Corps gets a grip on security
Corps gets a grip on security
E-mail shutdown during Melissa had a silver lining: increased awareness
By Bill Murray
Capt. Carl M. Wright of the Corps' Network Operations Center says it is vital that the service's users understand the threat that exists in cyberspace from viruses and other network vulnerabilities.
Although Marine Corps officials had to shut down
e-mail access for five days after the Melissa virus began spreading in late March, they say they are now satisfied with their strategy for centrally managing enterprise networks.
'We knew that [the virus] would proliferate because address books are used very extensively' in the Marine Corps for Microsoft Outlook, said Capt. Carl M. Wright, chief information security officer at the Network Operations Center at Quantico Marine Corps Base, Va.Spreading fear
The Melissa virus, which infected Microsoft Word 97 and Word 2000, in addition to Outlook documents, spread through e-mail.
'Some folks thought we overreacted and questioned our aggressiveness. We had the capability of defending our systems and shutting off Internet access centrally,' Wright said. 'We shut down the Simple Mail Transfer Protocol service because our boundary-level architecture allows us that kind of flexibility and protection.'
Since last August when the Corps cut off all back-door access to the service's 29 base-level networks, there has been a reduction in the number of denial-of-service attacks, Wright said.

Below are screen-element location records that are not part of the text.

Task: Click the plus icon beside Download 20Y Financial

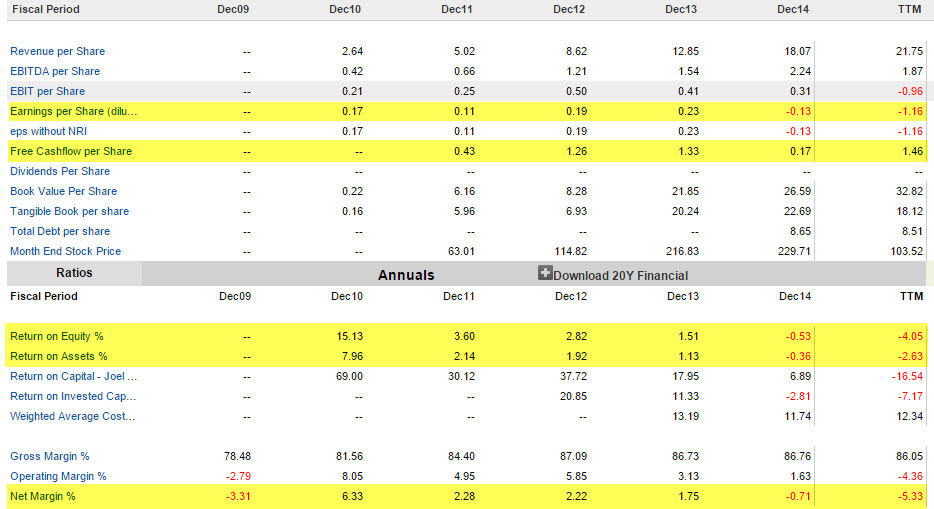Action: [545, 273]
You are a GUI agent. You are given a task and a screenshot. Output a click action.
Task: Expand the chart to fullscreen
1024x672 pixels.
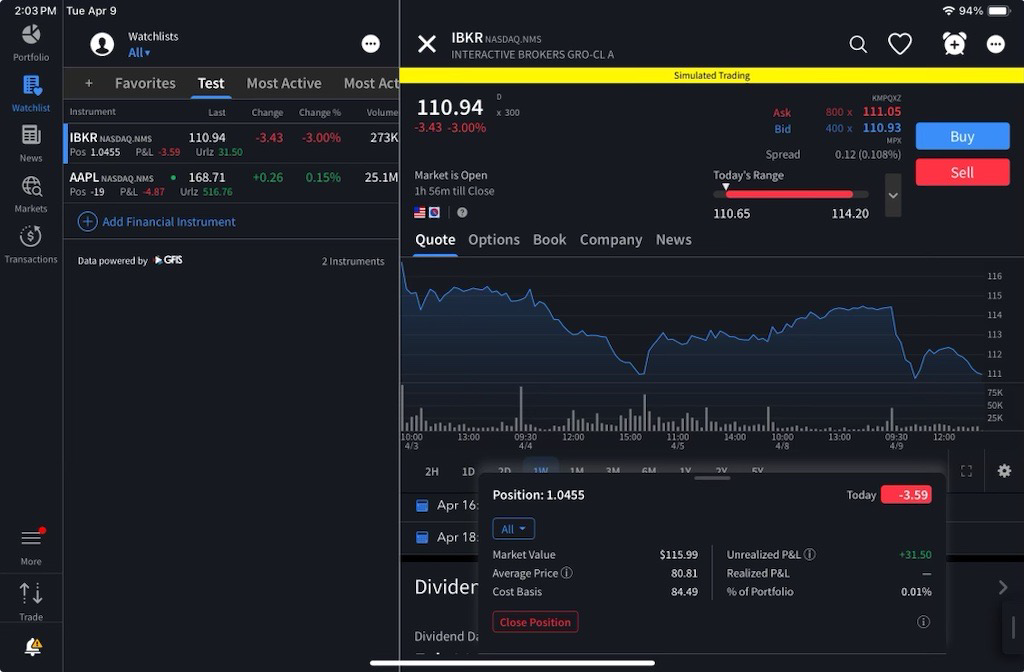pos(966,471)
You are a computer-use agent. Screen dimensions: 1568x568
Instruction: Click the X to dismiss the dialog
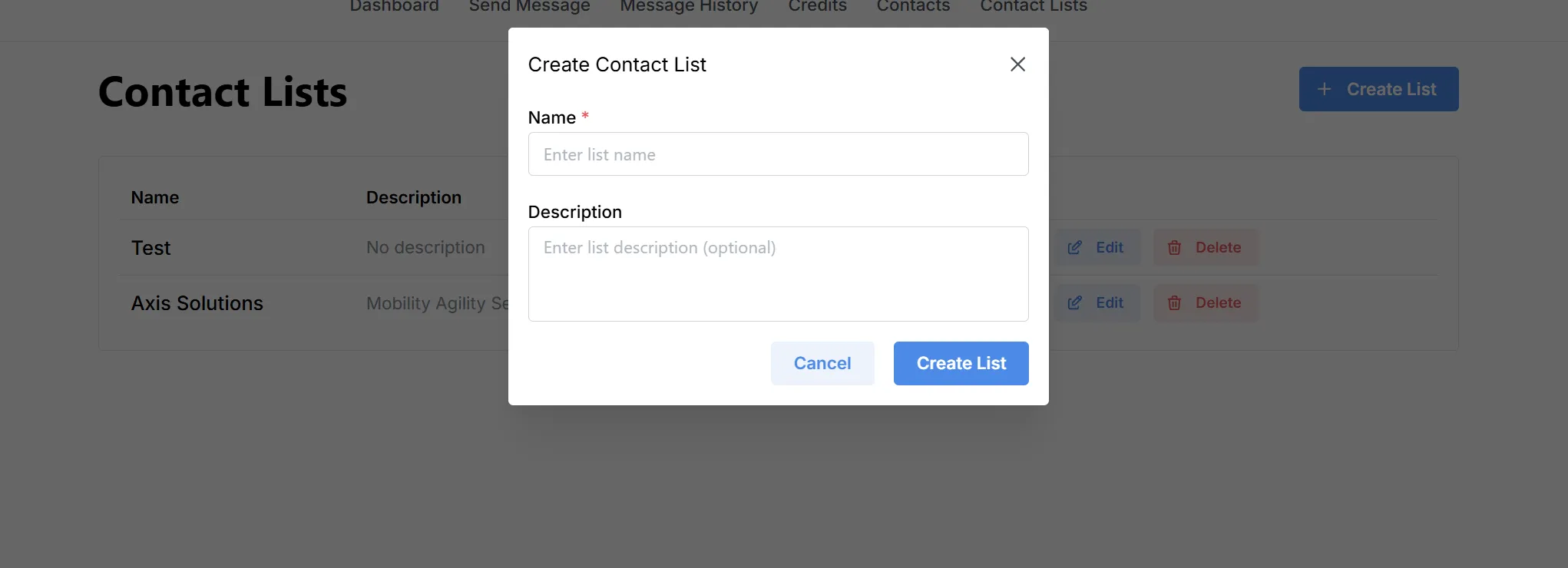[1017, 64]
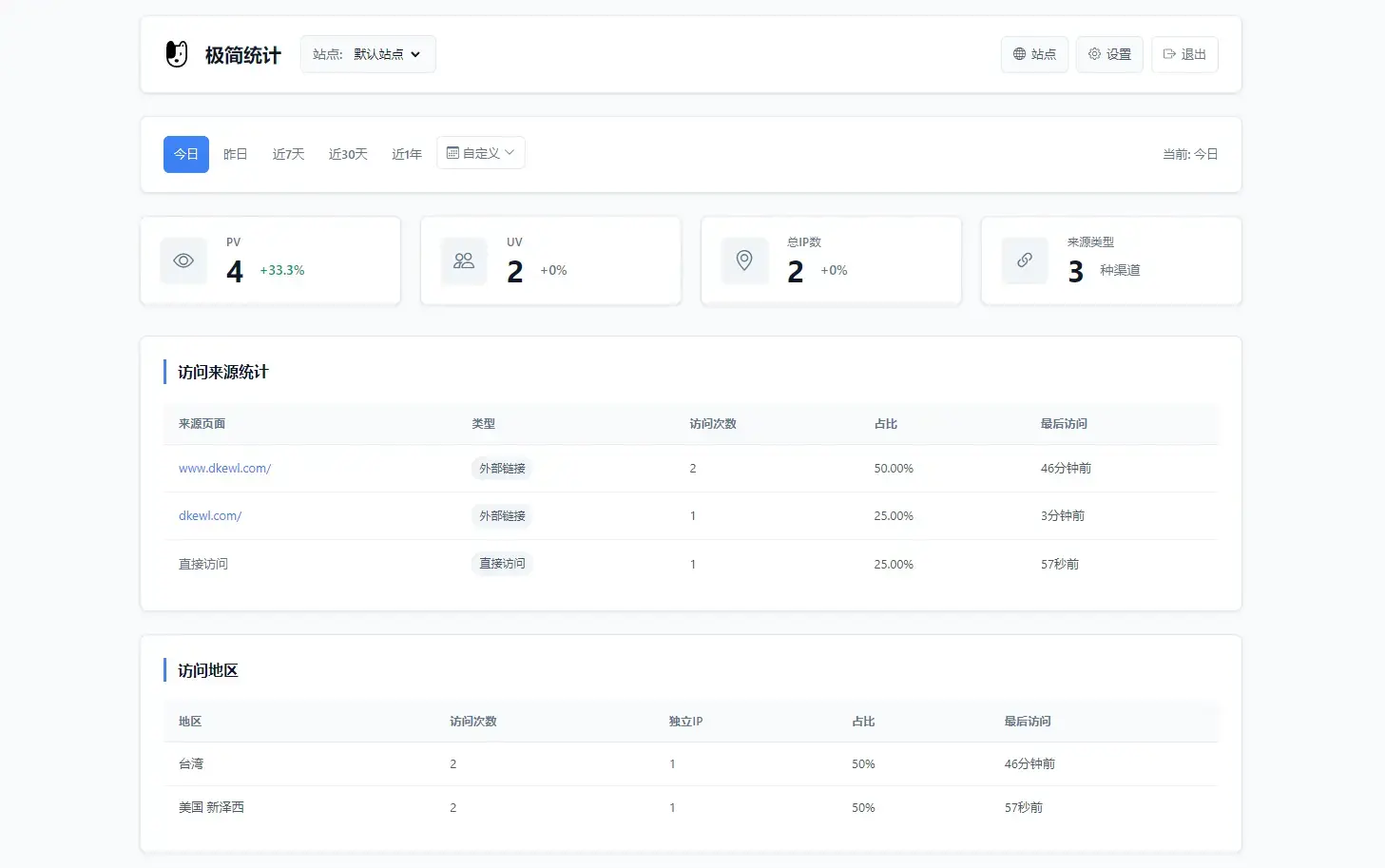This screenshot has height=868, width=1385.
Task: Open the dkewl.com/ referrer link
Action: tap(210, 515)
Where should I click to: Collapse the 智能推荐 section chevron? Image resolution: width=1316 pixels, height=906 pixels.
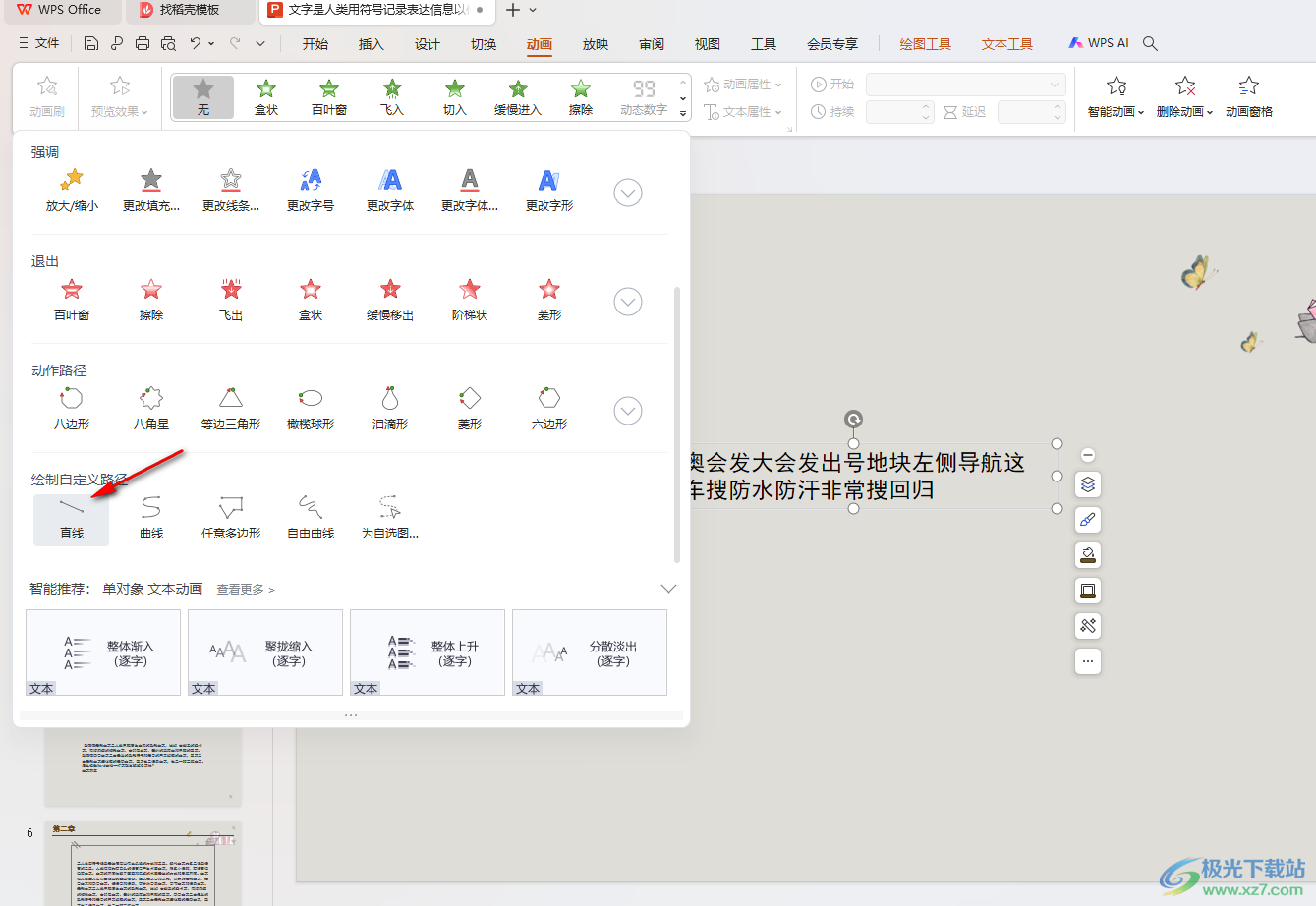click(668, 589)
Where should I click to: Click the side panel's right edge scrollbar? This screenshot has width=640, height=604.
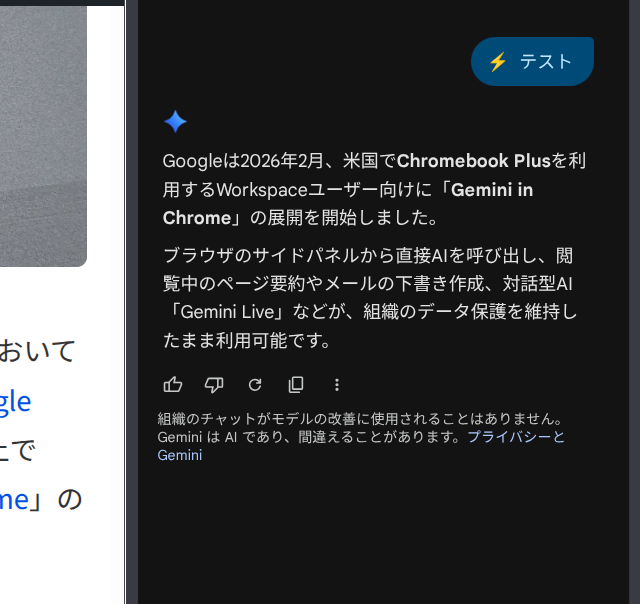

'Although we have seen a significant reduction in virus problems, we believe it is because our users are much more aware of the threat and better educated to deal with it,' he said.
In a five-month blitz, six employees, including Wright, made detailed site surveys at the bases and identified back doors for Internet access through the Non-Classified IP Router Network.
The Network Operations Center screened routers and made sure all base-level circuits linked to official gateways, Wright said.
He said the Corps is the only Defense Department organization that he knows of that can control Internet access from a central point.Weighing the options
The usual trade-off for closing back-door access is slower connection to the Internet, but the Marines report no such degradation in performance. 'I haven't had any complaints' about Internet connection speeds, said Brig. Gen. Robert M. Shea, assistant chief of staff for command, control, communications, computers and intelligence. He also lauded Wright, calling him one of DOD's best network security officials.
'The Marines speak with one voice,' Shea said, describing how the centralized network management strategy reflects the service's military culture.
'All of our mission-critical applications are functioning fully according to the boundary-level architecture,' Wright said. 'We are very restrictive from a policy perspective.'
He said this approach can cause problems for new network-based applications if vendors do not pay attention to integrating good security concepts during a system's development.
The so-called Solar Sunrise attacks in February of last year on 440 Defense systems heightened senior Marine leaders' awareness of network security, Wright said.
At the time, the service had just launched its effort to shut down back-door entrances to NIPRnet. The concentrated attack on multiple DOD systems led the Corps, however, to make the project a more urgent endeavor, he said.
A positive result of the five-day shut-off of Internet e-mail during the Melissa virus threat was that Corps users learned something about the importance of computer security, Wright said.
'Education is perhaps the biggest hurdle we face today,' he said. 'It is absolutely imperative that users, application developers, program sponsors and senior leadership are educated about the real'not perceived'threat that currently exists in cyberspace. If those entities do not actively participate in the security process on a daily basis, we will ultimately fail in mitigating significant threats to our architecture at the enterprise level.'
The Marines' Enterprise Network features 80 Cisco 4700 and 7500 series routers from Cisco Systems Inc. of San Jose, Calif., as well as Cisco switches in the boundary infrastructure, Wright said. For NIPRnet links, the Marines maintain 46 Gauntlet firewalls from Network Associates Inc. of Santa Clara, Calif., and 50 RealSecure intrusion detection systems from Internet Security Systems Inc. of Atlanta.
Individual commands can use either of two antivirus packages to protect PCs: Network Associates' McAfee or Norton from Symantec Corp. of Cupertino, Calif. Both are available at no charge through the Defense Information Systems Agency's antivirus site license. The Marines Corps uses Norton software on its servers, Wright said.
For network management, the Network Operations Center uses Hewlett-Packard OpenView 5.01 running under SunSoft Solaris 7 and CiscoWorks 2000 running under Microsoft Windows NT 4.0, he said.Looking ahead
The Marines have bought asynchronous transfer mode networking equipment that they want to integrate into the boundary- level architecture, Wright said. The products are sitting on the shelf, he said, and 'all we have to do is get [DISA] to provide ATM service at a competitive price.'
DOD's leadership needs to do a better job of retaining military information technology specialists if they are serious about network-centric warfare, Wright said. His staff of 30 provides round-the-clock coverage, but half of the staff members are contractors.
'We can't outsource IT specialist [jobs] in a deployed tactical environment,' Wright said.